Data records

____

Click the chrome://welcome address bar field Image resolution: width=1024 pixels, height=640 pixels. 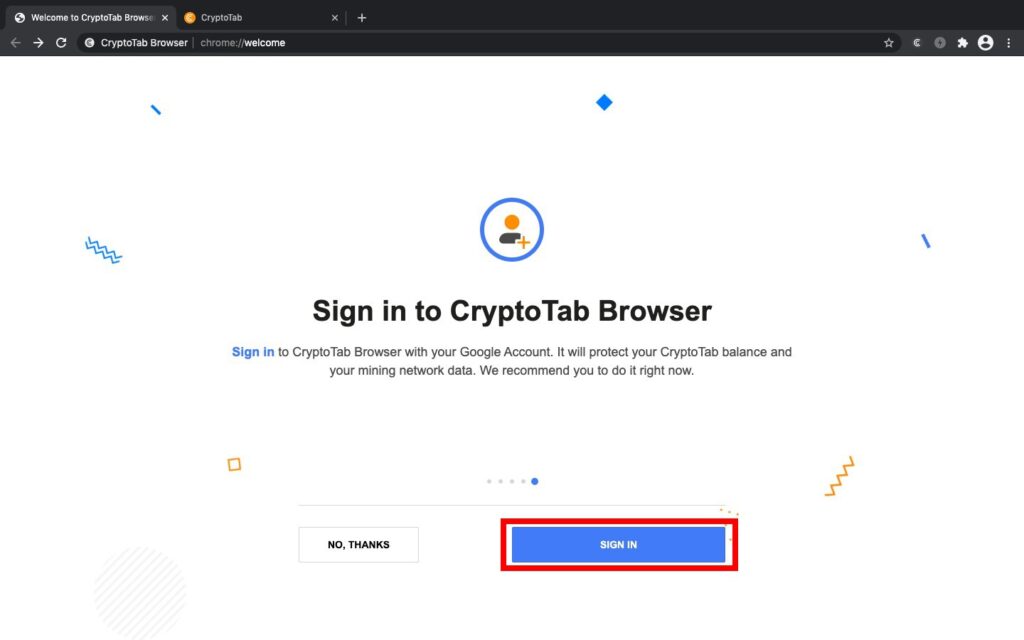click(483, 42)
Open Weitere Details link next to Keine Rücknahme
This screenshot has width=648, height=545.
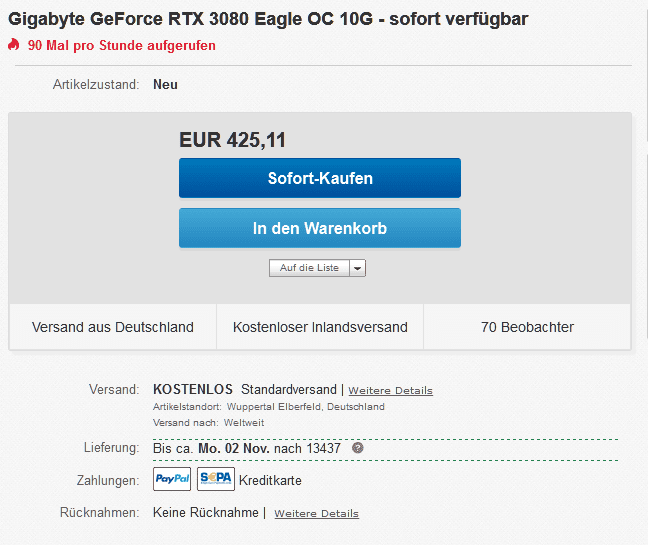pyautogui.click(x=316, y=514)
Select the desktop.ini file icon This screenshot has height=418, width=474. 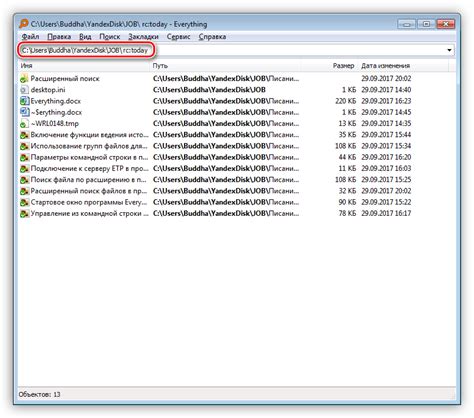coord(24,90)
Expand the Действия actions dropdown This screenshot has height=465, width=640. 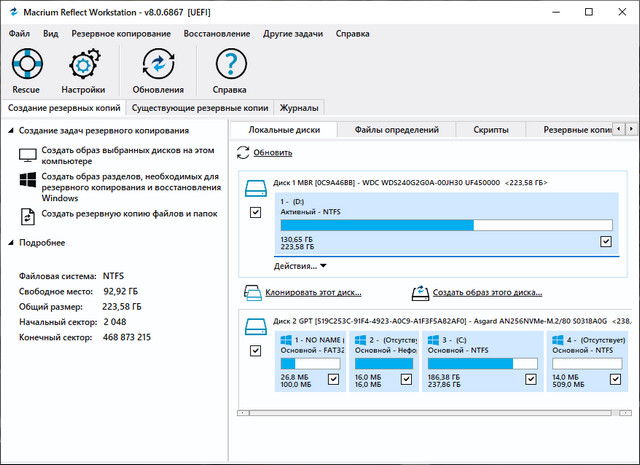point(300,266)
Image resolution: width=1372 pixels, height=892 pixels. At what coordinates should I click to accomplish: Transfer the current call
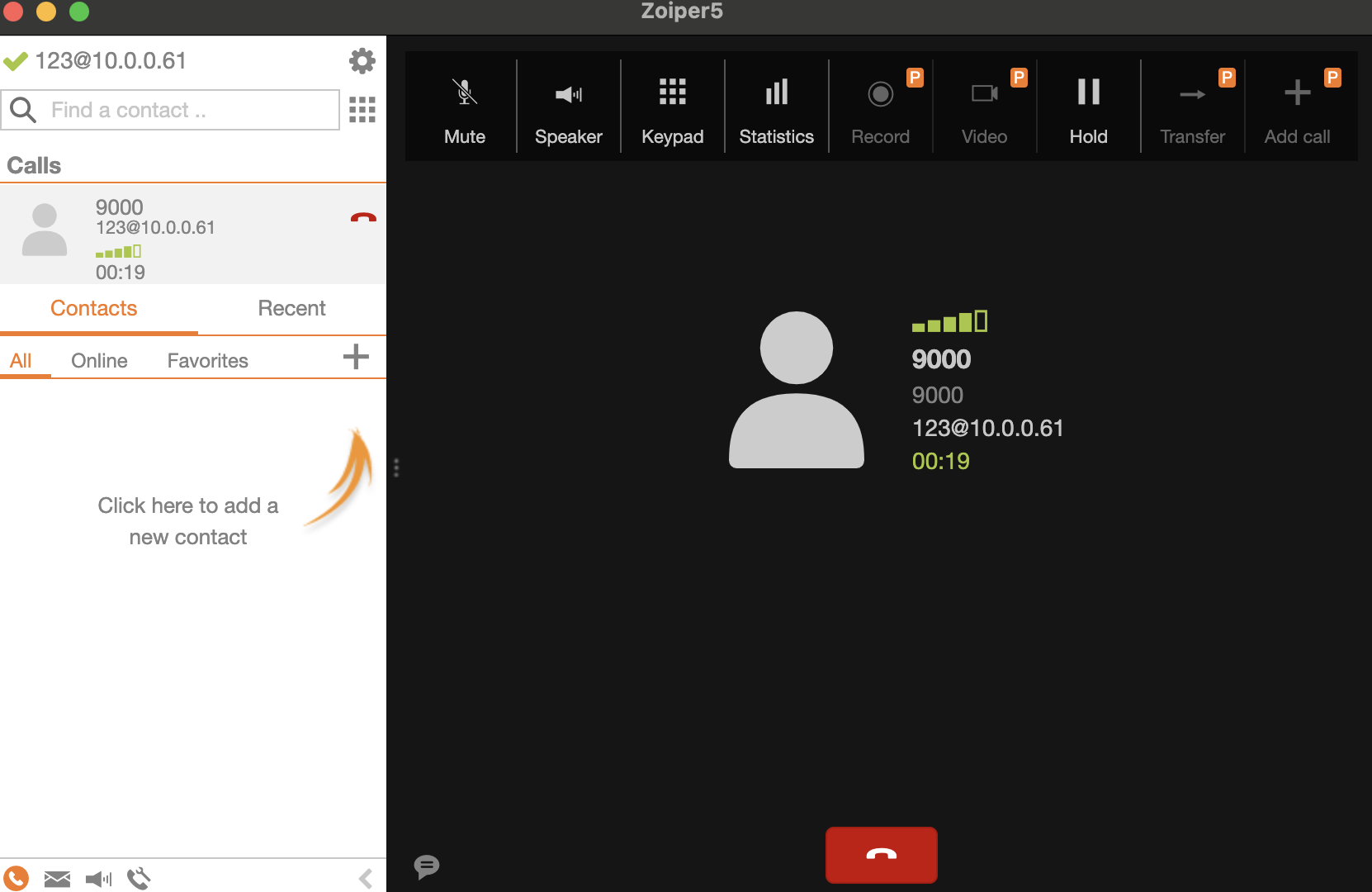click(x=1192, y=107)
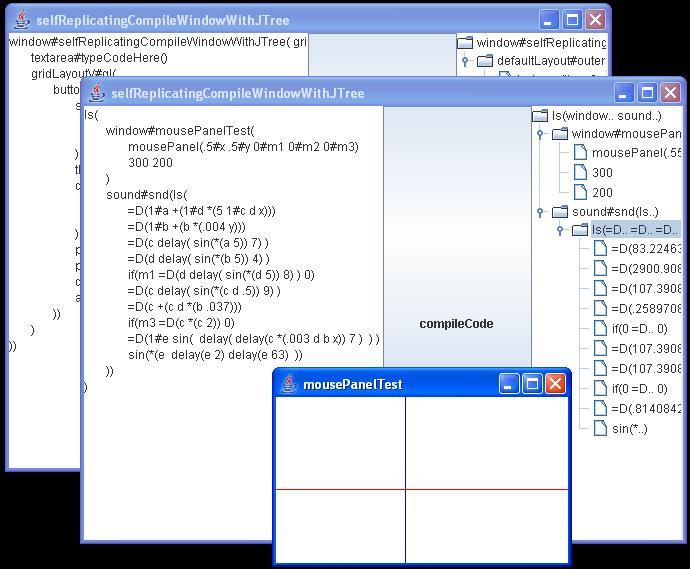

____

WHAT IS NEEDED - Copy out exactly the lines between the line that contains "Image resolution: width=1372" and the last line of the records, both ends included; leave out every picture.

FINAL ANSWER -
Image resolution: width=1372 pixels, height=892 pixels. At what coordinates should I click to accomplish: Transfer the current call
click(x=1192, y=107)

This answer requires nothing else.